Das Lager Groß-Rosen

geschrieben von Gerald Netzl

9. September 2013

Eine Gedenkstätte, die beachtet werden sollte

Juli-Aug. 2013

Das in Niederschlesien westlich von Breslau / Wrocław gelegene Lager Groß-Rosen (heute Rogoźnica) wurde von der SS im August 1940 als Außenlager des KL Sachsenhausen gegründet. Die Häftlinge mussten Zwangsarbeit im örtlichen Steinbruch leisten, der kurz vorher von der DESt (Deutsche Erd- und Steinwerke GmbH, einem SS-Unternehmen) erworben worden war. Am 1. Mai 1941 erhielt Groß-Rosen den Rang eines eigenständigen Konzentrationslagers (Lagerstufe II, für »schwer belastete, jedoch erziehungs- und besserungsfähige Schutzhäftlinge«, wie es im SS-Jargon hieß). In den ersten beiden Jahren seines Bestehens war das Lager vergleichsweise klein und diente hauptsächlich der Steinproduktion. Infolge der vernichtenden zwölfstündigen Steinbruch-Arbeit täglich, den Hungerrationen, fehlender Schutzkleidung, der ständigen Misshandlung durch »grüne« Kapos und SS-Wachmannschaften war die Sterblichkeit hoch. Seit 1943 betrieb die Gestapo Breslau hier auch ein sogenanntes »Arbeitserziehungslager«.

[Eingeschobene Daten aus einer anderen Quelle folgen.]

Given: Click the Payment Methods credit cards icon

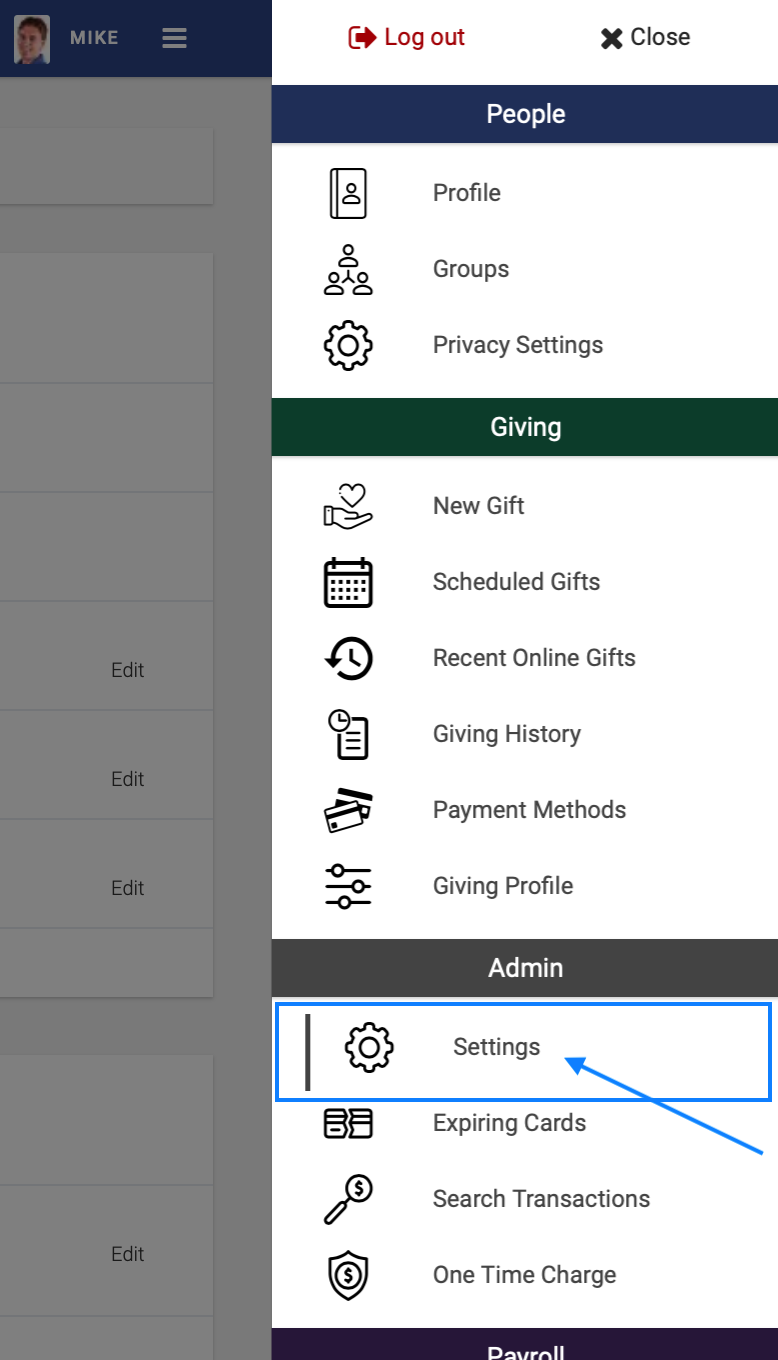Looking at the screenshot, I should click(348, 810).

Ein grundlegender Ausbau des Lagers erfolgte 1944, davor waren zwischen 500 und 1.000 Häftlinge monatlich inhaftiert. Sowohl der Charakter des Stammlagers wandelte sich (von der »Vernichtung durch Arbeit« hin zur höchstmöglichen Ausnutzung der Arbeitskraft) und es entstanden 100 Außenlager, vor allem in Niederschlesien, den Sudeten und auf den Mittelodergebieten, d. h. im heutigen Polen, Tschechien und Deutschland. Im Eulengebirge, das ist südlich des Stammlagers, mussten die Häftlinge einen riesigen unterirdischen Tunnelkomplex für ein geplantes Führerhauptquartier anlegen. Diese große Außenlager hieß »Arbeitslager Riese« und setzte sich aus vier großen und zwölf kleineren Lagern zusammen. Diese wurden von der Organisation Todt verwaltet. Niederschlesien galt als der »Luftschutzkeller« des Nazi-Reiches, sodass 1943 und 1944 auch Teile der westdeutschen Rüstungsindustrie dorthin verlegt wurden.

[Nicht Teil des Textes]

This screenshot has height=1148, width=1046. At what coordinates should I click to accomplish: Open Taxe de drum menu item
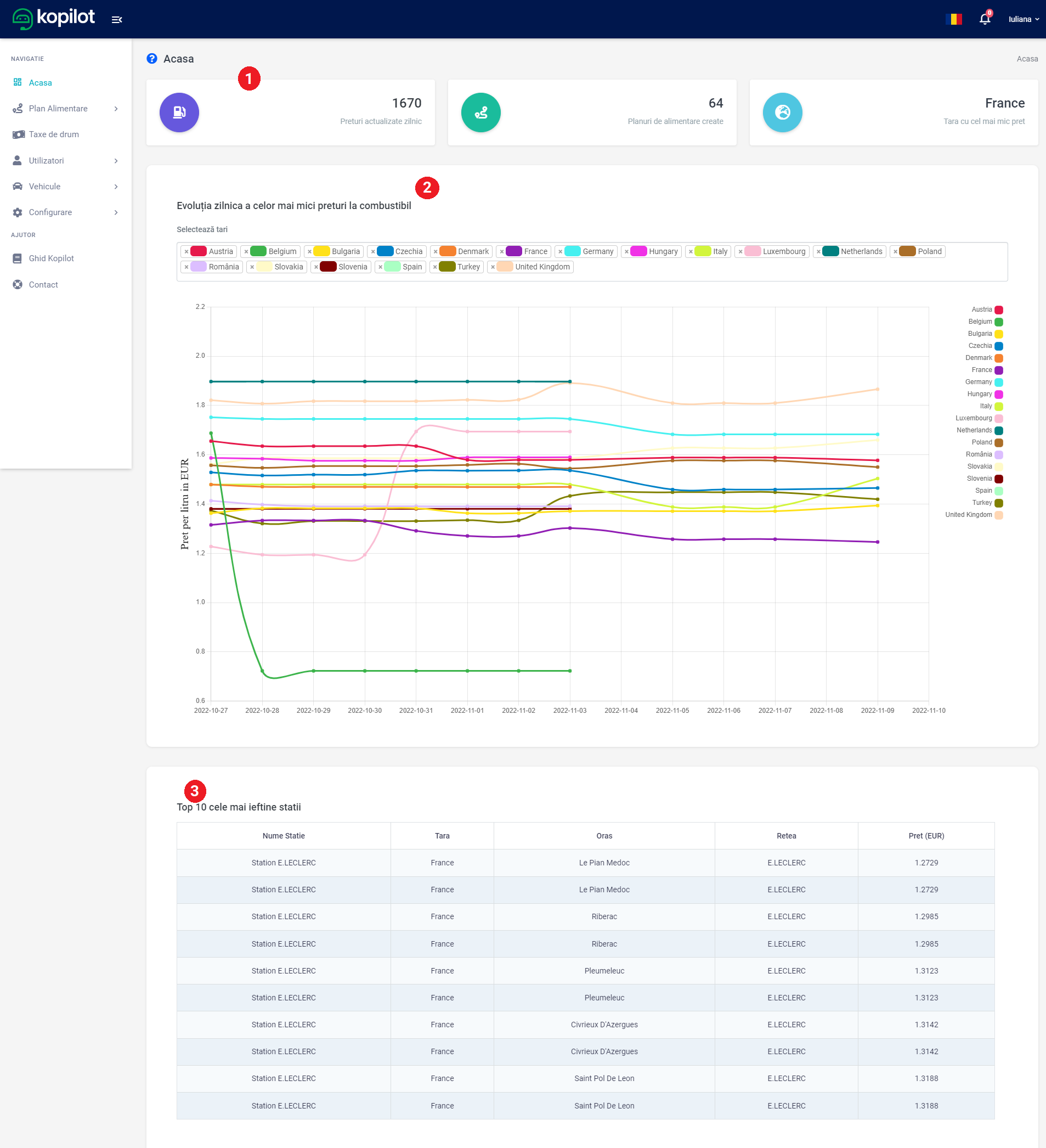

Bis zum 10. Juni 1944 überschritt die laufende Häftlingsnummerierung die Zahl 49.200. In den letzten Monaten des Jahres 1944 wurden ca. 1730 sog. »Nacht und Nebel«-Häftlinge, d. h. hauptsächlich Mitglieder der Widerstandsbewegung aus Belgien und Frankreich, die unter Geheimhaltung ihres späteren Schicksals ins Reich deportiert wurden, nach Groß-Rosen gebracht.

Insgesamt mussten durch das KL Groß-Rosen und seine Außenlager etwa 125.000 Häftlinge gehen, darunter 2.500 sowjetische Kriegsgefangene, die fast alle erschossen wurden, sowie Ende 1944 zigtausende »evakuierte« Häftlinge aus Au-schwitz. Die weitaus größte Häftlingsgruppe kam aus Polen (davon etwas mehr Juden als Nicht-Juden), danach Bürger der Sowjetunion sowie aus weiteren 23 Ländern. Die ungefähre Opferzahl wird auf 40.000 Menschen geschätzt, die SS vernichtete 1945 alle Unterlagen. Am 13. Februar 1945 erreichten Sowjetsoldaten der 70. motorisierten Brigade der 3. Gardepanzerarmee das vollständig verlassene, leere Lager Groß-Rosen.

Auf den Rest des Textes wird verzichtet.